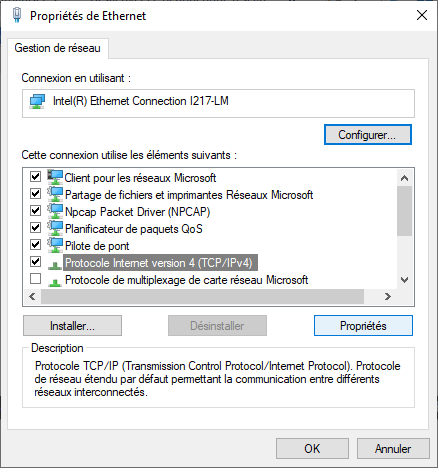
Task: Click the Ethernet plug icon in title bar
Action: (x=17, y=15)
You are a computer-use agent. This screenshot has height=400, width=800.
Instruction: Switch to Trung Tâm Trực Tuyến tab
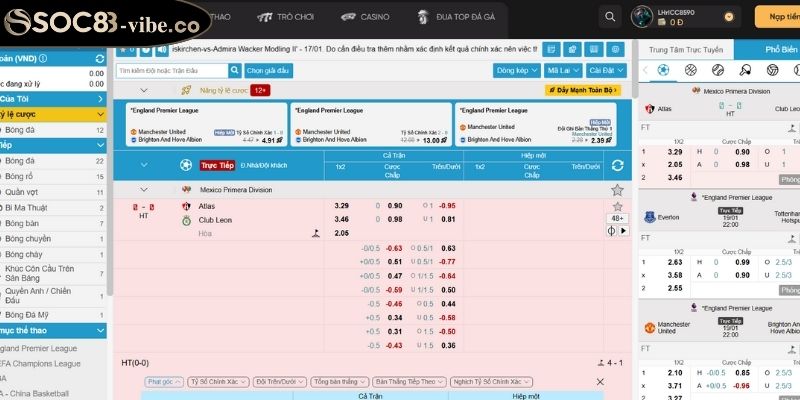pos(685,48)
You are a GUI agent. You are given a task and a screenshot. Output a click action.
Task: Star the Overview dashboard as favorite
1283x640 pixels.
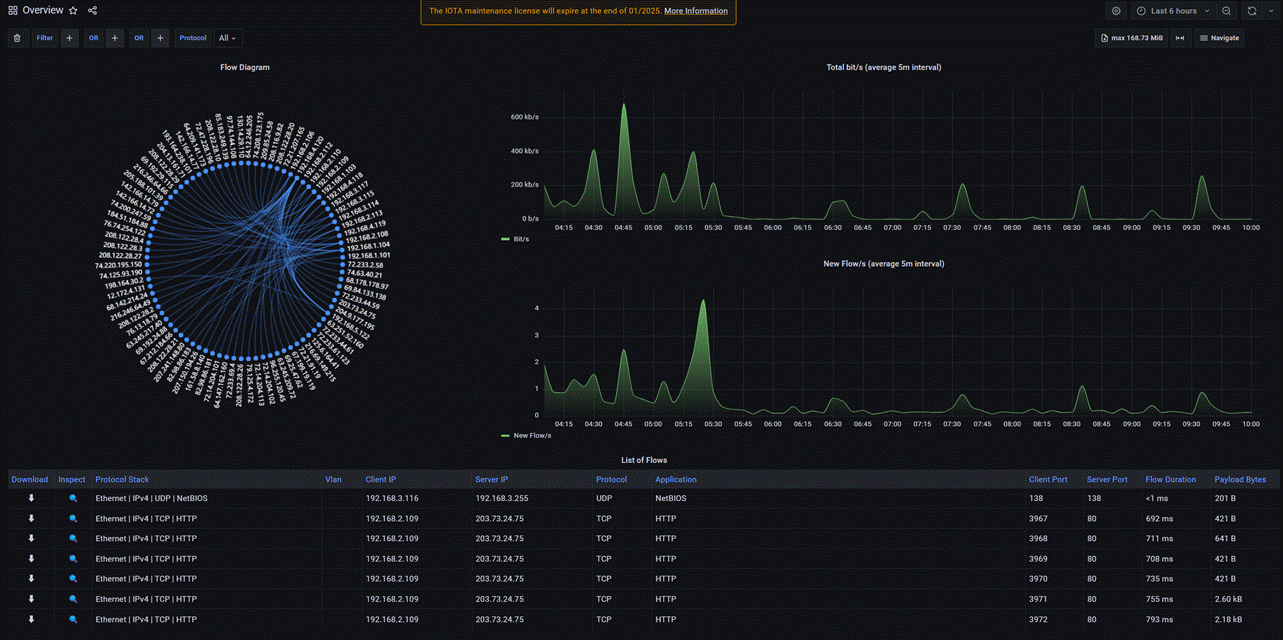click(73, 11)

▶ _YOUR ASSIGNMENT_
Could you transcribe exactly the lines from the one with "You are a GUI" through the end of the data, both ends included, and nothing else, skipping the pictures?

▶ _OUTPUT BELOW_
You are a GUI agent. You are given a task and a screenshot. Output a click action.
Task: Star the Overview dashboard as favorite
1283x640 pixels.
click(73, 11)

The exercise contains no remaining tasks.